SET TASK => Please update the records from the line containing "Where should I" down through the line containing "point(347,213)" by replacing "night market" with "food market". Write out only those lines, with nothing else changed.

SUPPLIED RECORDS =>
- - - -

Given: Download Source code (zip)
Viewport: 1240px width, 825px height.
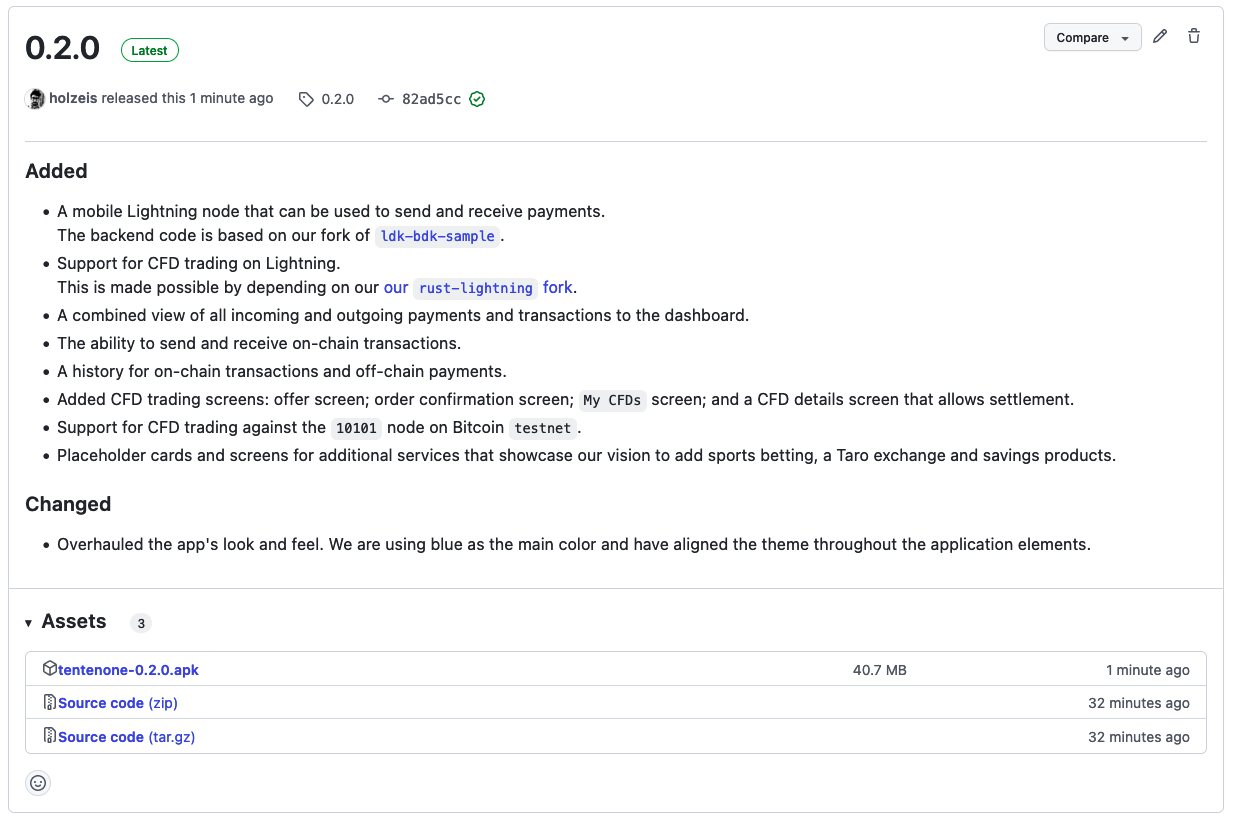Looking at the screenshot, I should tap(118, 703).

- - - -

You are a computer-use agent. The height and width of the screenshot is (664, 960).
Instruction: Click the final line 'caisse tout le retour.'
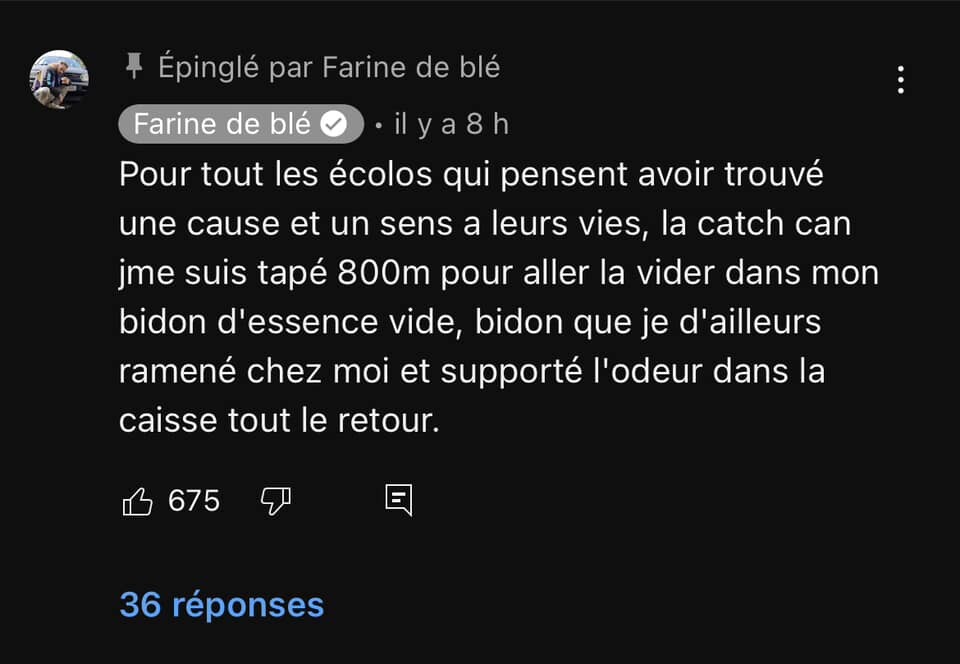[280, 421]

- - - -

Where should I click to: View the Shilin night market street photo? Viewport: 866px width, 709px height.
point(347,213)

- - - -

RESULT OF THIS EXERCISE =>
Where should I click to: View the Shilin food market street photo? Viewport: 866px width, 709px height.
point(347,213)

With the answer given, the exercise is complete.